• **SOURCE DATA**:
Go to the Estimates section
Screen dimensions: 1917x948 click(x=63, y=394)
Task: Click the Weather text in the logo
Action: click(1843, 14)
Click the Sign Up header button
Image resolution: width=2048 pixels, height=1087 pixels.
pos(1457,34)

• **WORK REQUIRED**:
Give an exact transcription of all the material.

• **EXERCISE RESULT**:
Go to the Estimates section
Screen dimensions: 1917x948 click(x=63, y=394)
Task: Click the Weather text in the logo
Action: click(1843, 14)
Click the Sign Up header button
Image resolution: width=2048 pixels, height=1087 pixels.
pos(1457,34)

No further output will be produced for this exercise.